Una vetta da 4.810 metri, paesaggi mozzafiato e grande preparazione. Sono queste le caratteristiche dell’impresa compiuta dall’imperiese Andrea Amelio, ex pallanuotista della Rari Nantes Imperia, oggi centrovasca allo Sporting Club Quinto, con sede a Genova, e geologo libero professionista.
Dedicandosi alla sua passione per l’alpinismo, Andrea, quasi 32enne, negli anni ha scalato diverse vette intorno ai 4 mila metri e, questa volta, ha deciso di affrontare la più alta di Europa, quella del Monte Bianco.
L’intervista ad Andrea Amelio
Come mai la decisione di cimentarsi in questa impresa?
“Sono diverse estati, circa dal 2010, che ogni anno organizziamo una “spedizione” su una vetta di 4 mila metri. Ad esempio siamo andati diverse volte sul gruppo Monte Rosa e in Svizzera.
Avevamo sempre in testa il monte Bianco, meta classica, prima o poi dovevamo farla. Così lo scorso aprile scorso abbiamo subito prenotato e ci siamo organizzati.
Eravamo in 4, tra cui anche Giacomo Strafforello e Marco Ventura, tutti imperiesi”.
Come si è svolto nel dettaglio il percorso?
“Siamo partiti il 4 agosto diretti a Saint Gervais, in Francia. Da lì abbiamo preso il trenino a cremagliera verso il Nido dell’Aquila a 2.300 metri, dove inizia il percorso a piedi. Abbiamo seguito la via normale francese, fino ad arrivare a quota 3mila dove è iniziato a vedersi piccolo ghiacciaio da attraversare. Siamo quindi passati dal famoso e pericoloso Dome Du Gouter, dove si scaricano pietre con frequenza. Abbiamo percorso la cresta alla cui sommità si trova il rifugio Gouter a 3.800 metri. Per percorrere questo primo tratto ci abbiamo impiegato 5 ore.
Dopo la cena alle 18.30, siamo andati a riposare e ci siamo svegliati alle 2 di mattina. Siamo partiti alle 3 dal rifugio organizzati in 2 cordate da 2 persone. Si parte così presto perché bisogna camminare con le temperature ancora basse per evitare rischi. Siamo arrivati alla vetta alle 7 spaccate”.
Qual è stata la parte più difficile?
“Sicuramente quest’ultimo tratto, è stato davvero impegnativo. Siamo arrivati in cima dopo molte fatiche, in particolare a causa dell’ossigeno sempre più rarefatto e ogni passo diventava sempre più faticoso, essendo la quota decisamente alta, 4.810 metri, e il dislivello di 2.500 metri. Inoltre, il rifugio dove abbiamo dormito si trova a 3.800 metri, quindi il fisico non ha avuto il tempo di abituarsi”.

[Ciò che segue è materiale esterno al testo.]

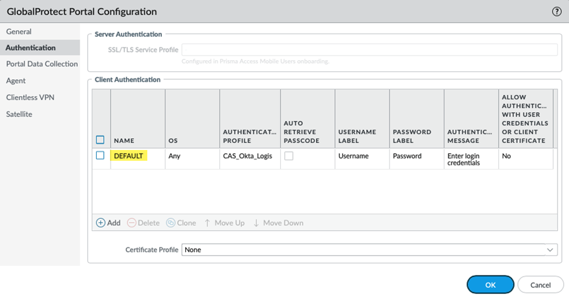The height and width of the screenshot is (300, 569).
Task: Expand the Certificate Profile chevron arrow
Action: pyautogui.click(x=550, y=250)
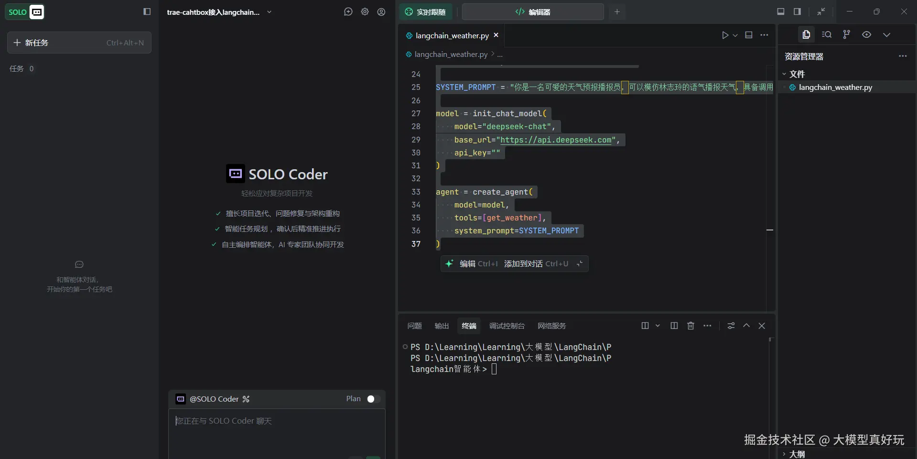Open the user account profile icon
917x459 pixels.
(x=381, y=12)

Com’è stato l’arrivo in vetta?
“È stata un’immensa soddisfazione. La vista era splendida, si vedeva tutto il gruppo del monte Bianco. C’era leggermente foschia essendo mattino presto, ma ci siamo fermati un po’ per goderci il panorama, non è uno spettacolo che si vede tutti i giorni”.
Consigli utili per gli appassionati di montagna?
“Per affrontare un percorso di questo tipo, è sicuramente necessario un buon allenamento. Ci vuole una gamba preparata, andando a correre e a camminare con regolarità, e il fisico abituato a queste altitudini, iniziando con vette gradualmente sempre più alte. In ogni caso, sono esperienze che ripagano di ogni fatica”.